[Page and screen pointing data]
<<<<
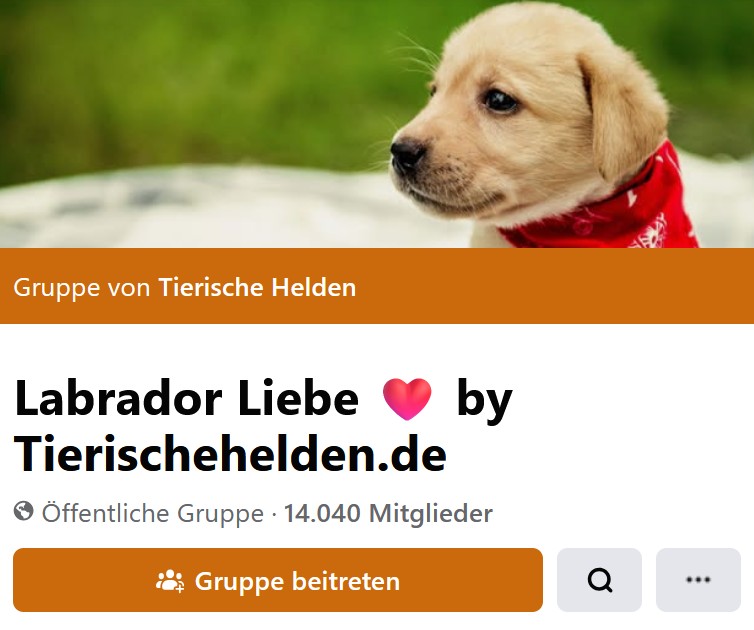Click the magnifying glass search button
754x630 pixels.
(599, 580)
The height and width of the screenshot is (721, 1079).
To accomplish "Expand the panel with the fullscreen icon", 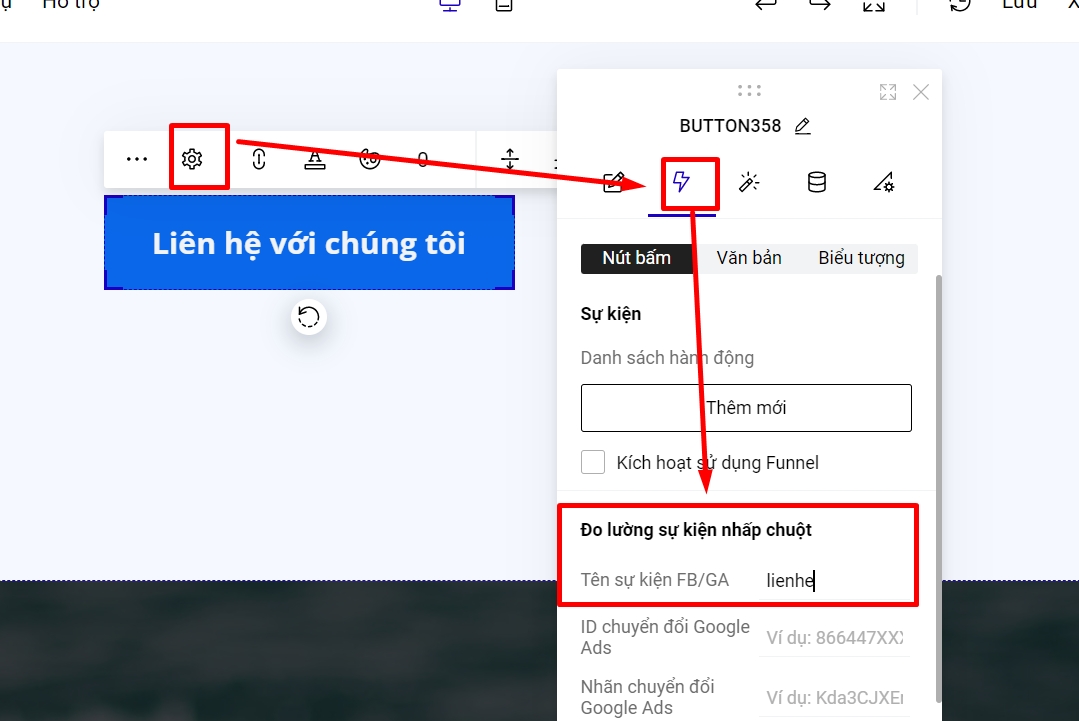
>>>>
_DESCRIPTION OF THE TASK_: Rewrite all the entries above, replacing "screenshot" with "image" and keeping everything else the same. Leave the pictures out of your answer.

_CORRECT RESPONSE_:
Click the magnifying glass search button
754x630 pixels.
(599, 580)
The height and width of the image is (721, 1079).
To accomplish "Expand the panel with the fullscreen icon", 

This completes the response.